WHAT YOU HAVE TO DO » Below are some records. Return exactly the lines from the one containing "The height and width of the screenshot is (451, 1200)." through the one containing "Given: Switch to the Insertar ribbon tab", both included, and only those.

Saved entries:
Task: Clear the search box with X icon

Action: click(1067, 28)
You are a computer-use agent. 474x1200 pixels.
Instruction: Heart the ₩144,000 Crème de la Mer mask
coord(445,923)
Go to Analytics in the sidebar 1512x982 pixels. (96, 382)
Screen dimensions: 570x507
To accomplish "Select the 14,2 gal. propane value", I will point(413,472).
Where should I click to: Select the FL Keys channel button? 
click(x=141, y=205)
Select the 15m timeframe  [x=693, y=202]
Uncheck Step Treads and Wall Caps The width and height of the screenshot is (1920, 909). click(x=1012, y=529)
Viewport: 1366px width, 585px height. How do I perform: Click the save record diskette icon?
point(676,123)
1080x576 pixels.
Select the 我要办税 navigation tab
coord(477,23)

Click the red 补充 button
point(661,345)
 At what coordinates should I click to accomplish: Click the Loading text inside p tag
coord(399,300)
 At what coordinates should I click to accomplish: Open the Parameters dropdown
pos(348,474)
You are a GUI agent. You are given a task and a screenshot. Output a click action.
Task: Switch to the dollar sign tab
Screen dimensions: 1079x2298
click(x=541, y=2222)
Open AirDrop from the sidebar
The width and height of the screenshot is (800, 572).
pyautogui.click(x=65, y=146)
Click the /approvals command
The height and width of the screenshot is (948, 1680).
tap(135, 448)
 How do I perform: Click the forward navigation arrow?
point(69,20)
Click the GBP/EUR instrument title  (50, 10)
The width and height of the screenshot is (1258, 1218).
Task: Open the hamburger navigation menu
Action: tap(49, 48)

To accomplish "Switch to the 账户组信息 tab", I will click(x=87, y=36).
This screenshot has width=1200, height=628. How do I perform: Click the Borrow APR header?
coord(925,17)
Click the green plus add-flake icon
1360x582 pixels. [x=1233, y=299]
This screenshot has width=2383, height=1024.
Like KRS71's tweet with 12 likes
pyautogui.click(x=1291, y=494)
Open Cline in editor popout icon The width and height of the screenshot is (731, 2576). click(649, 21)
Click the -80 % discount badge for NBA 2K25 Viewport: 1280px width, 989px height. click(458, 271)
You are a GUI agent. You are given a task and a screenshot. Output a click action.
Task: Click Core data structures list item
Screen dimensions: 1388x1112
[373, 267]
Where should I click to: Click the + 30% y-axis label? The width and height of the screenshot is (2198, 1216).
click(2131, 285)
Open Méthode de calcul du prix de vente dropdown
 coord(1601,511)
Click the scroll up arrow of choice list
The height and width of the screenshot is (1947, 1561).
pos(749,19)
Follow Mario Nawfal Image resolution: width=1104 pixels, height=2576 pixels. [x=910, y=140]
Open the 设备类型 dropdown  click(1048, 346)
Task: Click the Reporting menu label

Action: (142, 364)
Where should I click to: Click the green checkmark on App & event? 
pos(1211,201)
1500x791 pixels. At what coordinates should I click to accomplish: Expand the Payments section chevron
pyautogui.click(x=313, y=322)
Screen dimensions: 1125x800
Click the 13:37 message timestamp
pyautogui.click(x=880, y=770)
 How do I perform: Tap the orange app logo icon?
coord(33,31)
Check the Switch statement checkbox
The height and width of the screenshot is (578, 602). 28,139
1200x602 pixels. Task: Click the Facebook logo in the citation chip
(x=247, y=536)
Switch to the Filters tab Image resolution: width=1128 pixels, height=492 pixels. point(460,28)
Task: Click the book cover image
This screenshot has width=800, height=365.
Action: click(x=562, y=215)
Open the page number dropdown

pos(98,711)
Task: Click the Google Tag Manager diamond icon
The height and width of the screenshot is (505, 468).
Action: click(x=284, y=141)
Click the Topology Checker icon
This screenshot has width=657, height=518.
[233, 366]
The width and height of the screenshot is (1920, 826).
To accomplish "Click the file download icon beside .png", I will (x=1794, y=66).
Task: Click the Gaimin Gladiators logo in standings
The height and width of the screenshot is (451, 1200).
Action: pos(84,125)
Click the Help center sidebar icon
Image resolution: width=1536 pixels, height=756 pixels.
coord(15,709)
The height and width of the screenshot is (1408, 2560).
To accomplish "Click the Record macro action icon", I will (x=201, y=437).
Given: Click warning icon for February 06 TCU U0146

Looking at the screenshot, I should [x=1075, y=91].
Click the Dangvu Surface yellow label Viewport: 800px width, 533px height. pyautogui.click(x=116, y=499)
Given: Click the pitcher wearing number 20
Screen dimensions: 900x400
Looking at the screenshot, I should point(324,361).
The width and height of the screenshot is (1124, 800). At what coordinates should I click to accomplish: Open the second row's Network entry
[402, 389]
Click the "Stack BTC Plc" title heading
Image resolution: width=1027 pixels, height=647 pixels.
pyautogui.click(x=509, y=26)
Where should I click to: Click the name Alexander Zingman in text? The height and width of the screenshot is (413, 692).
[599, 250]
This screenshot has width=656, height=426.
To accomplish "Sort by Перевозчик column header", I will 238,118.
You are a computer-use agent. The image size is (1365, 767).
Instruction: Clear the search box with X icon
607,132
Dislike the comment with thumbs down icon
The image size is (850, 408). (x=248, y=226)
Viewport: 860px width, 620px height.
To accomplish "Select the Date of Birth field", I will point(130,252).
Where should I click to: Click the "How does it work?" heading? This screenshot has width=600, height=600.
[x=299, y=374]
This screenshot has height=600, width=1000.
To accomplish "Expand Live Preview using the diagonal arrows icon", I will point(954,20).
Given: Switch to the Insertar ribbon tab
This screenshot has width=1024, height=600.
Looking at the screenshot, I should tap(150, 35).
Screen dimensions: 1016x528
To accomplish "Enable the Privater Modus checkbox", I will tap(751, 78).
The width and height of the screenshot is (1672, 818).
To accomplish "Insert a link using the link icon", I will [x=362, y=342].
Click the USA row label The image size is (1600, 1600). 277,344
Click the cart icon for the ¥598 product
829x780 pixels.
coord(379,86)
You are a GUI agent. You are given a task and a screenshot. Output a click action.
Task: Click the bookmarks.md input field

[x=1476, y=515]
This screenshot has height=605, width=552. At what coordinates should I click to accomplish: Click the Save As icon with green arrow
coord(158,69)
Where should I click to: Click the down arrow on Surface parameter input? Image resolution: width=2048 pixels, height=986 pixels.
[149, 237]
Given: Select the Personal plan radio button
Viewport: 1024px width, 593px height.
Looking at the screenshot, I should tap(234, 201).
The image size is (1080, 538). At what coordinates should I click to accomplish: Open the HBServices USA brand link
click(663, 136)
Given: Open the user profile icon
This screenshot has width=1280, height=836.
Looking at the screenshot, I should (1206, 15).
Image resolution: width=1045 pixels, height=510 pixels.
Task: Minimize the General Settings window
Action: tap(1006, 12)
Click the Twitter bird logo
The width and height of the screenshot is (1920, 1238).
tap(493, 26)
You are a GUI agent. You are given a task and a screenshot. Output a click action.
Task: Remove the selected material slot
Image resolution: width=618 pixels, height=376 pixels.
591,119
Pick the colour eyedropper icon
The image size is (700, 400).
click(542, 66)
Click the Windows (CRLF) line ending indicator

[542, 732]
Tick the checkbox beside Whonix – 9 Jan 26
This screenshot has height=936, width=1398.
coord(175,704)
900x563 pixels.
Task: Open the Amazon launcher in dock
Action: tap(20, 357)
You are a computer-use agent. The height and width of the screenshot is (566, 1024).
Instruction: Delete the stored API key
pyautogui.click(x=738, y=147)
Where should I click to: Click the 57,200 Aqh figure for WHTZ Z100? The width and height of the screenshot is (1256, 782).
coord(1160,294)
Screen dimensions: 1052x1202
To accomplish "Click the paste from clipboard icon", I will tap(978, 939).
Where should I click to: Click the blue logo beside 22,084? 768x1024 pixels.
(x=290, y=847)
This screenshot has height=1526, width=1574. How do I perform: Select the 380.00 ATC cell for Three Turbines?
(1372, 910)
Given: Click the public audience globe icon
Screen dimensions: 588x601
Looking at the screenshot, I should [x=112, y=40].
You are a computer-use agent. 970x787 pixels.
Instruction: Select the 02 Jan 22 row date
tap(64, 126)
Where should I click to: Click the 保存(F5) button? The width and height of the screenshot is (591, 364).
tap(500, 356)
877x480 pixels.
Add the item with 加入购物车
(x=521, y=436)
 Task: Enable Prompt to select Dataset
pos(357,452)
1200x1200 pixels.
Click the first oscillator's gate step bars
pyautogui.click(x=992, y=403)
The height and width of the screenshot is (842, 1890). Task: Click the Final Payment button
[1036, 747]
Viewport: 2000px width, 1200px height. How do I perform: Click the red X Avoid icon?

EXERCISE RESULT »
The height and width of the screenshot is (451, 1200).
Action: pos(84,125)
Click the Help center sidebar icon
Image resolution: width=1536 pixels, height=756 pixels.
coord(15,709)
The height and width of the screenshot is (1408, 2560).
To accomplish "Click the Record macro action icon", I will (x=201, y=437).
Given: Click warning icon for February 06 TCU U0146

Looking at the screenshot, I should [x=1075, y=91].
Click the Dangvu Surface yellow label Viewport: 800px width, 533px height. pyautogui.click(x=116, y=499)
Given: Click the pitcher wearing number 20
Screen dimensions: 900x400
Looking at the screenshot, I should point(324,361).
The width and height of the screenshot is (1124, 800). At what coordinates should I click to accomplish: Open the second row's Network entry
[402, 389]
Click the "Stack BTC Plc" title heading
Image resolution: width=1027 pixels, height=647 pixels.
pyautogui.click(x=509, y=26)
Where should I click to: Click the name Alexander Zingman in text? The height and width of the screenshot is (413, 692).
[599, 250]
This screenshot has width=656, height=426.
To accomplish "Sort by Перевозчик column header", I will 238,118.
You are a computer-use agent. The image size is (1365, 767).
Instruction: Clear the search box with X icon
607,132
Dislike the comment with thumbs down icon
The image size is (850, 408). (x=248, y=226)
Viewport: 860px width, 620px height.
To accomplish "Select the Date of Birth field", I will point(130,252).
Where should I click to: Click the "How does it work?" heading? This screenshot has width=600, height=600.
[x=299, y=374]
This screenshot has height=600, width=1000.
To accomplish "Expand Live Preview using the diagonal arrows icon", I will point(954,20).
Given: Switch to the Insertar ribbon tab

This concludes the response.